Text:
----
Appellate Division of the Supreme Court of New York, Second Department
Feb 13, 2007
37 A.D.3d 520 (N.Y. App. Div. 2007)

Opinion

No. 2006-00168.

February 13, 2007.

In an action to recover damages for personal injuries, the plaintiff appeals from an order of the Supreme Court, Queens County (Grays, J.), dated November 21, 2005, which granted the defendants' separate motions for summary judgment dismissing the complaint insofar as asserted against them on the ground that she did not sustain a serious injury within the meaning of Insurance Law § 5102 (d).

Friedman, Khafif Sanchez, LLP, Brooklyn, N.Y. (Andrew M. Friedman of counsel), for appellant.

Picciano Scahill, P.C., Westbury, N.Y. (Gilbert J. Hardy and Francis J. Scahill of counsel), for respondent Francina Chapple.

Nicolini, Paradise, Ferretti Sabella, Mineola, N.Y. (Anthony Devito of counsel), for respondent LaShawn Hector.

Before: Miller, J.P., Spolzino, Krausman, Fisher and Dillon, JJ.


Ordered that the order is affirmed, with one bill of costs.
----
Information supplied:
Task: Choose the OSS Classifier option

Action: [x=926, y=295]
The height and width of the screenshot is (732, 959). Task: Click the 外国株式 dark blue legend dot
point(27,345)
----
Problem to work on: Print the passage of the court opinion that starts at "No. 2006-00168." and ends at "counsel), for appellant.", word for word.

Result for this task:
No. 2006-00168.

February 13, 2007.

In an action to recover damages for personal injuries, the plaintiff appeals from an order of the Supreme Court, Queens County (Grays, J.), dated November 21, 2005, which granted the defendants' separate motions for summary judgment dismissing the complaint insofar as asserted against them on the ground that she did not sustain a serious injury within the meaning of Insurance Law § 5102 (d).

Friedman, Khafif Sanchez, LLP, Brooklyn, N.Y. (Andrew M. Friedman of counsel), for appellant.